TASK DESCRIPTION
Write out the entries below verbatim, starting at the very beginning and ending at the line that contains "[x=188, y=416]", with both of those lines included. Leave the pictures out.

RECORDS FOR THIS TASK
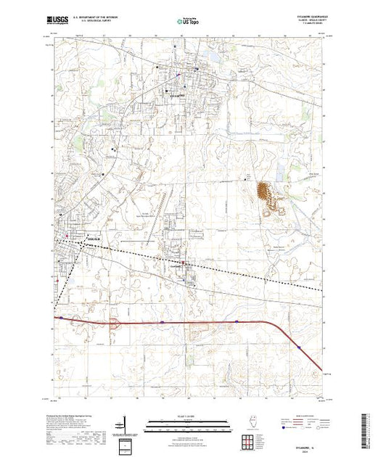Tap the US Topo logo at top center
[x=189, y=22]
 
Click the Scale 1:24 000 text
[x=188, y=416]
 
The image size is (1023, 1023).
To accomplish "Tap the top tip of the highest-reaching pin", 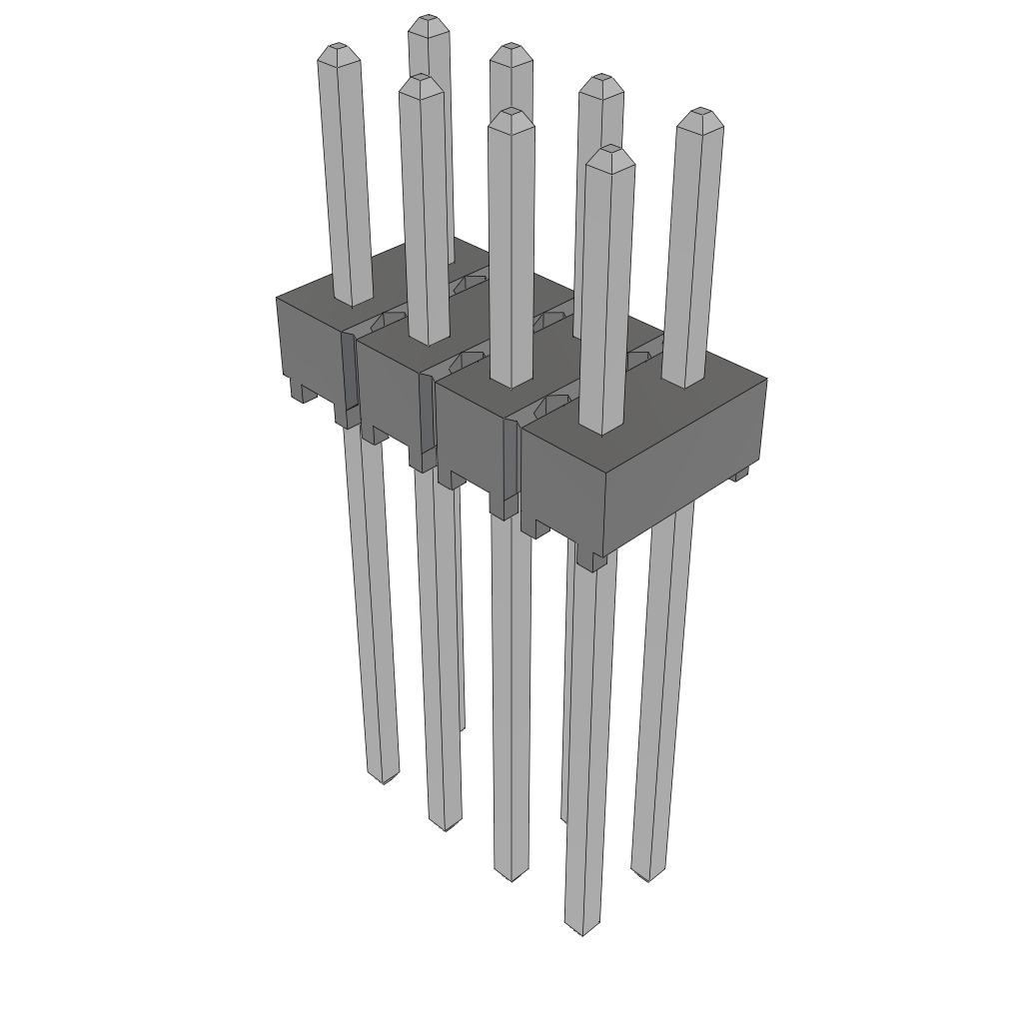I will [429, 19].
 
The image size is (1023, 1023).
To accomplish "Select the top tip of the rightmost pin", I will [701, 112].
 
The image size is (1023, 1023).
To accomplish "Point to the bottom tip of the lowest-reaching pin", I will [582, 932].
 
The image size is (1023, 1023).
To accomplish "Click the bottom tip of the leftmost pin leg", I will [384, 780].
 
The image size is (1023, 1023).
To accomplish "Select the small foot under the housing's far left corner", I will [298, 394].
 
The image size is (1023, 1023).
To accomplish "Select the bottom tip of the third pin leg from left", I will [511, 878].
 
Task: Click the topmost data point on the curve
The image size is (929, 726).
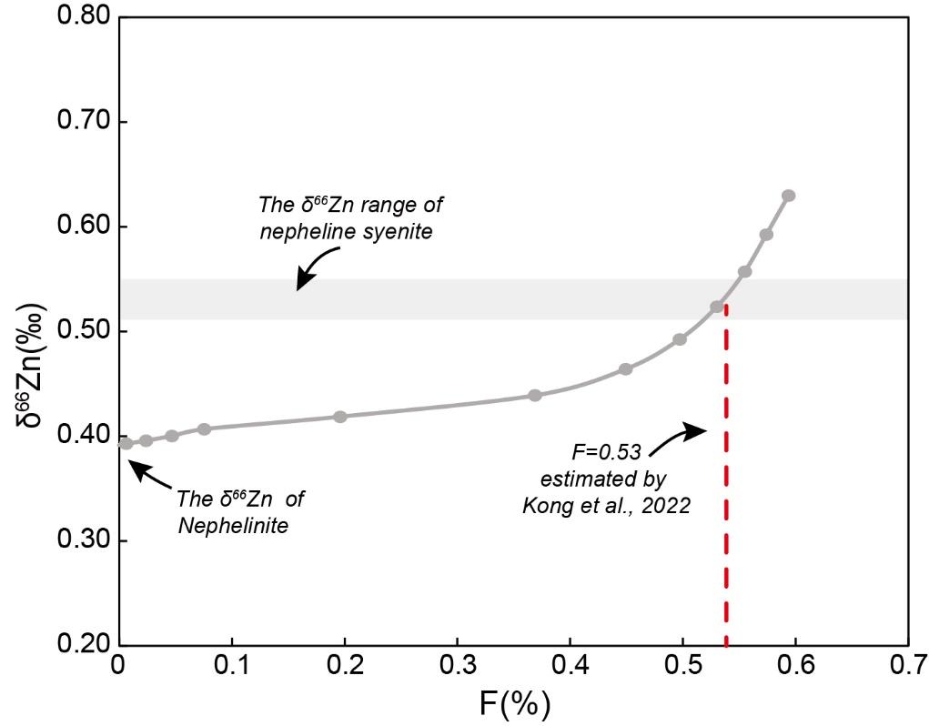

WRITTEN RESPONSE
Tap the US Topo logo at top center
[x=189, y=22]
 
Click the Scale 1:24 000 text
[x=188, y=416]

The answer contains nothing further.